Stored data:
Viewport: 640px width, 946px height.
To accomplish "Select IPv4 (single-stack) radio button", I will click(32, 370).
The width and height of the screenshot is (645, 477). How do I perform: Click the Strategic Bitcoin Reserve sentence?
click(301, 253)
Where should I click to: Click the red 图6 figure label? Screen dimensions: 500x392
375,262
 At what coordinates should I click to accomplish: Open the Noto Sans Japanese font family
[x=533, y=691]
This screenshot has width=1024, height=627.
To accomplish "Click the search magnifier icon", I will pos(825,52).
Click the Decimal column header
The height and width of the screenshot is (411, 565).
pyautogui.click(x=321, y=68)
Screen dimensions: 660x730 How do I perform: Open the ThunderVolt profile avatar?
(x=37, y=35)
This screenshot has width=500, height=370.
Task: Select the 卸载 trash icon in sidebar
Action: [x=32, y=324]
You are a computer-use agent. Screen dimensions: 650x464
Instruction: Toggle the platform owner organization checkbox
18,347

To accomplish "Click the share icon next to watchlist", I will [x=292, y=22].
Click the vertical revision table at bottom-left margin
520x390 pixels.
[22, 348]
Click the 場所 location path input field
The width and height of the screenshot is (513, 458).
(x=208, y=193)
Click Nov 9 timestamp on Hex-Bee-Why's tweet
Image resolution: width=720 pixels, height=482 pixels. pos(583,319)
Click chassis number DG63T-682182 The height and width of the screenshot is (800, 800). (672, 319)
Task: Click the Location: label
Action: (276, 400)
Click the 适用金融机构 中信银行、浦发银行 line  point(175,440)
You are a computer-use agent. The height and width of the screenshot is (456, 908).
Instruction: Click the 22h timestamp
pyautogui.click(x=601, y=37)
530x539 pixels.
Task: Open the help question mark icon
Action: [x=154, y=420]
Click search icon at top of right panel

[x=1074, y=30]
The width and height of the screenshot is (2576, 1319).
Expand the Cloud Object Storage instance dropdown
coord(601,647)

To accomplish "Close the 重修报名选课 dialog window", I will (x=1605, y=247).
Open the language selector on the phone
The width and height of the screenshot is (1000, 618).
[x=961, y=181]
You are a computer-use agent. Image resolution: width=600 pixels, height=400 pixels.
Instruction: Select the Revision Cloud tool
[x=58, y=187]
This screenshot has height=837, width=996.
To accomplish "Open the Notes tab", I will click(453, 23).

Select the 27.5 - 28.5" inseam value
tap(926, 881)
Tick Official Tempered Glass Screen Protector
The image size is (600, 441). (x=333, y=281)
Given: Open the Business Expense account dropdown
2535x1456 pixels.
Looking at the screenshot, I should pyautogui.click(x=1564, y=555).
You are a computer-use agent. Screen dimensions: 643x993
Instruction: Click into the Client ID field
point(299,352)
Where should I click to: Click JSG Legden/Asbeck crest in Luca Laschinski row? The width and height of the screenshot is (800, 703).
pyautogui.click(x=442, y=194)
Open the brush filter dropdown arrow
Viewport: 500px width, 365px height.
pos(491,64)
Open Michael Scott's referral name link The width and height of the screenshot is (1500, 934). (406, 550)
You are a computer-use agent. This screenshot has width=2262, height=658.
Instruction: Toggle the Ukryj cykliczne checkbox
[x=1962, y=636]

== Problem to solve ==
Retype each entry without altering a single word.

== Your response ==
Viewport: 640px width, 946px height.
To accomplish "Select IPv4 (single-stack) radio button", I will click(32, 370).
The width and height of the screenshot is (645, 477). How do I perform: Click the Strategic Bitcoin Reserve sentence?
click(301, 253)
Where should I click to: Click the red 图6 figure label? Screen dimensions: 500x392
375,262
 At what coordinates should I click to accomplish: Open the Noto Sans Japanese font family
[x=533, y=691]
This screenshot has width=1024, height=627.
To accomplish "Click the search magnifier icon", I will pos(825,52).
Click the Decimal column header
The height and width of the screenshot is (411, 565).
pyautogui.click(x=321, y=68)
Screen dimensions: 660x730 How do I perform: Open the ThunderVolt profile avatar?
(x=37, y=35)
This screenshot has width=500, height=370.
Task: Select the 卸载 trash icon in sidebar
Action: [x=32, y=324]
You are a computer-use agent. Screen dimensions: 650x464
Instruction: Toggle the platform owner organization checkbox
18,347

To accomplish "Click the share icon next to watchlist", I will [x=292, y=22].
Click the vertical revision table at bottom-left margin
520x390 pixels.
[22, 348]
Click the 場所 location path input field
The width and height of the screenshot is (513, 458).
(x=208, y=193)
Click Nov 9 timestamp on Hex-Bee-Why's tweet
Image resolution: width=720 pixels, height=482 pixels. pos(583,319)
Click chassis number DG63T-682182 The height and width of the screenshot is (800, 800). (672, 319)
Task: Click the Location: label
Action: (276, 400)
Click the 适用金融机构 中信银行、浦发银行 line  point(175,440)
You are a computer-use agent. The height and width of the screenshot is (456, 908).
Instruction: Click the 22h timestamp
pyautogui.click(x=601, y=37)
530x539 pixels.
Task: Open the help question mark icon
Action: [x=154, y=420]
Click search icon at top of right panel

[x=1074, y=30]
The width and height of the screenshot is (2576, 1319).
Expand the Cloud Object Storage instance dropdown
coord(601,647)

To accomplish "Close the 重修报名选课 dialog window", I will (x=1605, y=247).
Open the language selector on the phone
The width and height of the screenshot is (1000, 618).
[x=961, y=181]
You are a computer-use agent. Image resolution: width=600 pixels, height=400 pixels.
Instruction: Select the Revision Cloud tool
[x=58, y=187]
This screenshot has height=837, width=996.
To accomplish "Open the Notes tab", I will click(453, 23).

Select the 27.5 - 28.5" inseam value
tap(926, 881)
Tick Official Tempered Glass Screen Protector
The image size is (600, 441). (x=333, y=281)
Given: Open the Business Expense account dropdown
2535x1456 pixels.
Looking at the screenshot, I should pyautogui.click(x=1564, y=555).
You are a computer-use agent. Screen dimensions: 643x993
Instruction: Click into the Client ID field
point(299,352)
Where should I click to: Click JSG Legden/Asbeck crest in Luca Laschinski row? The width and height of the screenshot is (800, 703).
pyautogui.click(x=442, y=194)
Open the brush filter dropdown arrow
Viewport: 500px width, 365px height.
pos(491,64)
Open Michael Scott's referral name link The width and height of the screenshot is (1500, 934). (406, 550)
You are a computer-use agent. This screenshot has width=2262, height=658.
Instruction: Toggle the Ukryj cykliczne checkbox
[x=1962, y=636]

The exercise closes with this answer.